One of the clearest signs of going too broad is that it isn't possible to effectively target your user experience research to a specific audience. With the high levels of competition in most software markets, providing a seamless and intuitive experience for your target users can be the only differentiator between successful and failed products. Having too broad a target audience stifles any attempt at targeted user research to provide the evidence on which to build a compelling user experience.

  • Attempts to create proto-personas will either result in a broad range of diverse personas each with conflicting needs or worse one weak persona that is so generic that it fails to provide any value in assessing potential capabilities.
  • It won't be possible to create an effective set of qualifying/elimination criteria for recruiting user research interview candidates. Recruiting user research candidates requires rigorous vetting to ensure relevant and valuable subjects, not having strong filterable criteria for who you are looking for makes this impossible.
  • Similarly identifying 'jobs to be done' will be near impossible due to the potential range of tasks to consider Effective user research requires building empathy through a strong understanding of your target user, if you're not clear on who that is it will result in watered down and ineffective UX efforts.

4. External agencies struggle with your brief

One clear sign that I encountered that we were going too broad is when we struggled to define our market enough to work with external sales and marketing agencies. Any organisation helping with sales or marketing efforts will want to establish a clear definition of an audience to target. Generating sales leads, creating and optimising websites for search terms and delivering targeted marketing all need clear focus on who they need to connect with. If you are unable to provide this then this will make external relationships very challenging.

5. Your development teams can't act autonomously

It's disheartening for a motivated development team when they are eager to add value but can't take the initiative to do so. One of the signs of an empowered self-organising team is that they can make their own decisions to take opportunities to add value for their customers. This relies on having a clear understanding of who those customer are and what they are trying to achieve. Having a disparate set of customers results in the development team not knowing how to progress on their own initiative as they simply aren't clear enough on the problem to solve.
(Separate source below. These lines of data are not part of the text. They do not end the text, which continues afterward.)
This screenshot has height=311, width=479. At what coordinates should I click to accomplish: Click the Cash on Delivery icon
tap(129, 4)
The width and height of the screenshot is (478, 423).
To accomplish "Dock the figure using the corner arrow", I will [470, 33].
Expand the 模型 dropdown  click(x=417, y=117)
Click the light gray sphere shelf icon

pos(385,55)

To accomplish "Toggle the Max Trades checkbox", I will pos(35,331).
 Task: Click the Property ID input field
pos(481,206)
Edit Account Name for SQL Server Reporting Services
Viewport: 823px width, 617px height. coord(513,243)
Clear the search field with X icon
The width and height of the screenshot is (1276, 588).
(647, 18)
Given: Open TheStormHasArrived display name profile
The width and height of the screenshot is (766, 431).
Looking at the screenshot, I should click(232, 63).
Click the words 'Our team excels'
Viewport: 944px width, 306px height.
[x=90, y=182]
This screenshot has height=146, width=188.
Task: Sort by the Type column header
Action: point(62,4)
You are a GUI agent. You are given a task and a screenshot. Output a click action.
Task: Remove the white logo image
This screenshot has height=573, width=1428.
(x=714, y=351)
While any one of these five symptoms in isolation might not give a definitive indication of the problem, the 'full house' combination of the five symptoms I've described here was a clear sign that we were trying to bite off too much to start with. It's tempting to think that staying very broad in your goals will help you with later plans of world domination. Looking into the history of some world-beating products, though, will often expose a heritage of very successfully solving a much narrower need initially, and incrementally building on that success by solving more problems using the technology and experience gained from the first. Don't run before you can walk

New role, new persona

Last week I ran a workshop with my current company to introduce more user thinking by establishing proto-personas. Being a marketing product it was inevitable that 'marketer' would be a key role, yet the persona that emerged from our session was a much better defined individual than simply a role title. There was a strong understanding of the size of company this person worked for, their level of technology and database skills and their goals. What was particularly interesting for me was that this target user had shifted from the original target market since the inception of the company. Even within the narrow field of marketing professionals it was necessary to differentiate between the original and new targets in order to effectively create a product that would meet the needs of one over the other.

It may be that on successfully addressing the needs of this persona we find ways to expand our horizons and tackle new roles or markets. Should that happen my experience will have furnished me with a keen appreciation of the warning signs should we try to take on too much, not least because I've written them down here.